Q.Latin baroque, le palais du Luxembourg
Le Palais du Luxembourg
Il tient son nom de François de Luxembourg, pair de France, qui fit l’acquisition d’un hôtel voisin, aujourd’hui appelé Petit Luxembourg (résidence du président du Sénat). Cet hôtel, et son domaine, sont vendus en 1612 à Marie de Médicis, devenue régente deux ans plus tôt, à la mort d’Henri IV.
Celle-ci, à l’instar de Catherine de Médicis aux Tuileries, veut se faire bâtir un palais indépendant du Louvre qu’elle n’aimait guère et dans lequel elle s’ennuyait. Elle acquiert en même temps quelques proches maisons et fait appel à l’architecte Salomon de Brosse pour la réalisation de son palais, qu’elle veut inspirer du Palais Pitti à Florence, dans lequel elle a passé son enfance. Les travaux commencent en 1615 (à côté du Petit Luxembourg qui est conservé).
Pendant la construction, Marie de Médicis s’adresse au peintre Rubens pour des tableaux évoquant sa vie avec l’usage de nombreuses allégories, ceci destiné à orner ses appartements (aile droite) et en même temps, à affirmer son pouvoir. Elle s’installe dans son palais en 1625.
A ce moment-là, celui-ci se compose d’un corps de logis de deux étages entouré de quatre pavillons carrés. Deux de ces pavillons (côté nord) sont le point de départ de deux ailes fermées par une galerie couronnée par un dôme à lanternon connu sous le nom de dôme Tournon (cardinal français, abbé de Saint-Germain-des-Prés).
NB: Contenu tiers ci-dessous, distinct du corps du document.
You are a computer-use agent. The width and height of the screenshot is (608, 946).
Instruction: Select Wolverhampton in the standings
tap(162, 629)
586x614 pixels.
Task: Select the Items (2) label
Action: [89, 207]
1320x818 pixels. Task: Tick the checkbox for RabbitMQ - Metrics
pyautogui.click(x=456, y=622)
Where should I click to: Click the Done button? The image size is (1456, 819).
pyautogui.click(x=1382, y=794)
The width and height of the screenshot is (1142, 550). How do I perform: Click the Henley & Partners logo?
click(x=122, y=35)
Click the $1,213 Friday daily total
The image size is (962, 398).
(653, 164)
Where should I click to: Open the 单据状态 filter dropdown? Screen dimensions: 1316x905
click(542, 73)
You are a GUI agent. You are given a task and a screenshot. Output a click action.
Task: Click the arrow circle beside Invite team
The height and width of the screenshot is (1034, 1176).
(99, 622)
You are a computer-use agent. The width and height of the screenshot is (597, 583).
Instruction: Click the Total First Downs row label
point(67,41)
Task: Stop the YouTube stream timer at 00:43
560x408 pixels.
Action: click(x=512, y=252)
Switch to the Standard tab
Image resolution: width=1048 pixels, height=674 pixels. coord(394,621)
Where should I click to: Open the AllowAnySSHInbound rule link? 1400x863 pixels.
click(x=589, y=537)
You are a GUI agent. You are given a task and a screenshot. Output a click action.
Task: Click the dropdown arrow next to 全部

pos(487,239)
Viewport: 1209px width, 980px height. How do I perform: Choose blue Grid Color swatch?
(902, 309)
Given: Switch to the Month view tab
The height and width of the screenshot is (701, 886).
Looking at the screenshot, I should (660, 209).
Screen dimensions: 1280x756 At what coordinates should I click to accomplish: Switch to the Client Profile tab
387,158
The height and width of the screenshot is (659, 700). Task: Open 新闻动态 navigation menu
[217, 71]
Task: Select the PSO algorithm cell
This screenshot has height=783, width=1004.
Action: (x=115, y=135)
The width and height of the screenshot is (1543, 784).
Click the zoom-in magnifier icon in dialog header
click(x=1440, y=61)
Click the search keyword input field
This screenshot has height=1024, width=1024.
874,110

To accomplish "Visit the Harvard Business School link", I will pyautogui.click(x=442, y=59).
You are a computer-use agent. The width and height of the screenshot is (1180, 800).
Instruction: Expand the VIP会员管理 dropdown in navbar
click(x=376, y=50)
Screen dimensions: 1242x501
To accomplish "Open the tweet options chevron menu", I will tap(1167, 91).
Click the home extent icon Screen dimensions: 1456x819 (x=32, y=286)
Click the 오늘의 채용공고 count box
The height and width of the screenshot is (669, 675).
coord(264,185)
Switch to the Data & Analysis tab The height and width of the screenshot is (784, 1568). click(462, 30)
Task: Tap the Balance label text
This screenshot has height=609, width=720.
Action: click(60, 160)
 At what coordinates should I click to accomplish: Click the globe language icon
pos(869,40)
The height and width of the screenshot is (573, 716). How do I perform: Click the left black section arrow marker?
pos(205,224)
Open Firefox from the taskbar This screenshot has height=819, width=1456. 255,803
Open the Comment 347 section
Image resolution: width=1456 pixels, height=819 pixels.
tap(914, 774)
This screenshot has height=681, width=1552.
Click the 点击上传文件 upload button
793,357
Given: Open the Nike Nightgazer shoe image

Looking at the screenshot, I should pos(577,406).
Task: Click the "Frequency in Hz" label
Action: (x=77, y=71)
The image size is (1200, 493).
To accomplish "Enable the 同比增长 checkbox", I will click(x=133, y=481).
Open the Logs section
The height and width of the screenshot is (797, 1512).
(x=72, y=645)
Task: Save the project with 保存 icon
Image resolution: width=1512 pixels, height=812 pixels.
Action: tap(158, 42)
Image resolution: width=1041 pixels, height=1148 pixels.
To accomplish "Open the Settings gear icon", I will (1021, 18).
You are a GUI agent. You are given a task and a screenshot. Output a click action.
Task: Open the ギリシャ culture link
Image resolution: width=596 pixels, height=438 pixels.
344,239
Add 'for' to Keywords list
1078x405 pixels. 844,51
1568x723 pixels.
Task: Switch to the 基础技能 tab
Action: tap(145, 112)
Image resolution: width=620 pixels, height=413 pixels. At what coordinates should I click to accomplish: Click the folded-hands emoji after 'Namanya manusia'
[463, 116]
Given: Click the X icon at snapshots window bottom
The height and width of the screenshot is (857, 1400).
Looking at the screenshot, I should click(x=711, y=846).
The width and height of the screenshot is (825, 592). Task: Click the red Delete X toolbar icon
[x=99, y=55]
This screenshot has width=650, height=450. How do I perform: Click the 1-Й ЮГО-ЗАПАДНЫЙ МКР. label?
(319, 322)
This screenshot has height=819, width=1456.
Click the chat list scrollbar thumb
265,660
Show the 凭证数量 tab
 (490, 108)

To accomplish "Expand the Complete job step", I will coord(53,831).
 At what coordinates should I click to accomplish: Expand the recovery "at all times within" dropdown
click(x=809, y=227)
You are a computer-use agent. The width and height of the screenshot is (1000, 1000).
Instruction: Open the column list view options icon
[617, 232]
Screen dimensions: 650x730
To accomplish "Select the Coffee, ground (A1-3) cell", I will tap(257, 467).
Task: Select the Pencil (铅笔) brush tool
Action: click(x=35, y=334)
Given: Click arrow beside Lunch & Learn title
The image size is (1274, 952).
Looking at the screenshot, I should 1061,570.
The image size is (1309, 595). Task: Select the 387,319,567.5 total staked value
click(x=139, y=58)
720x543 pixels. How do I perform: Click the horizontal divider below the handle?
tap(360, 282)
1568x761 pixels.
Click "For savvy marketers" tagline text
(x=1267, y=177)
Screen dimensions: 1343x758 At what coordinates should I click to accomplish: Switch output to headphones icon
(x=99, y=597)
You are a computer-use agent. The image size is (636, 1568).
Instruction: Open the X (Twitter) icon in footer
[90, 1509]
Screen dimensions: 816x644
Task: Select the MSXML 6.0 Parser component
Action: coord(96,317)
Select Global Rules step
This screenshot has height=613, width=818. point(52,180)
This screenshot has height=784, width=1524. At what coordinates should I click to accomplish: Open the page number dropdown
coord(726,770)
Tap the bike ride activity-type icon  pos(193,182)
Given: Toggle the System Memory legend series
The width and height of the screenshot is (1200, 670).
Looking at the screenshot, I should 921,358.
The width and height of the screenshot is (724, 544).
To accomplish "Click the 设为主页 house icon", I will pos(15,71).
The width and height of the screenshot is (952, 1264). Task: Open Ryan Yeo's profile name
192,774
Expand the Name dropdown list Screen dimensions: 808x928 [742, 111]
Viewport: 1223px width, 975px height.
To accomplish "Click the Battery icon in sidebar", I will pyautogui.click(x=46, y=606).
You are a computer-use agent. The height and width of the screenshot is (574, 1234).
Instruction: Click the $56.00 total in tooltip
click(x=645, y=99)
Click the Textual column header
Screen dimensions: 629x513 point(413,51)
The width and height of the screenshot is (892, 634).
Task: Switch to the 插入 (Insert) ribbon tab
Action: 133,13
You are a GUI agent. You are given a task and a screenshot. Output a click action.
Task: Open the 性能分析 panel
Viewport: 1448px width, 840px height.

Cependant, elle doit quitter son palais 5 ans plus tard, alors que celui-ci venait d’être achevé, et ceci suite à la « Journée des Dupes » :
- le 10 novembre 1630, profitant de la faiblesse de son fils Louis XIII, malade, Marie de Médicis et sa femme, Anne d’Autriche, le persuade pour des raisons de politique, de destituer son ministre, le cardinal de Richelieu. Le parti de la reine mère est alors réuni dans une salle du Palais du Luxembourg dont les portes sont fermées. Cependant, Richelieu parvient à pénétrer dans la salle par une porte dérobée et plaide sa cause auprès du roi. De retour en grâce, il est réhabilité dans ses fonctions de premier ministre. Louis XIII fait exiler sa mère aux Pays-Bas. Marie de Médicis ne revient jamais dans son palais et meurt à Cologne en 1642.
Le palais passe alors aux mains de Gaston d’Orléans, frère du roi, puis à sa fille, la Grande Mademoiselle, pour finir dans celles de Louis XIV.
Au moment de la Révolution, il devient propriété nationale. Pendant la Terreur, c’est une prison. En 1795, il est affecté au Directoire, puis au Sénat. Par la suite, il gardera sa vocation parlementaire.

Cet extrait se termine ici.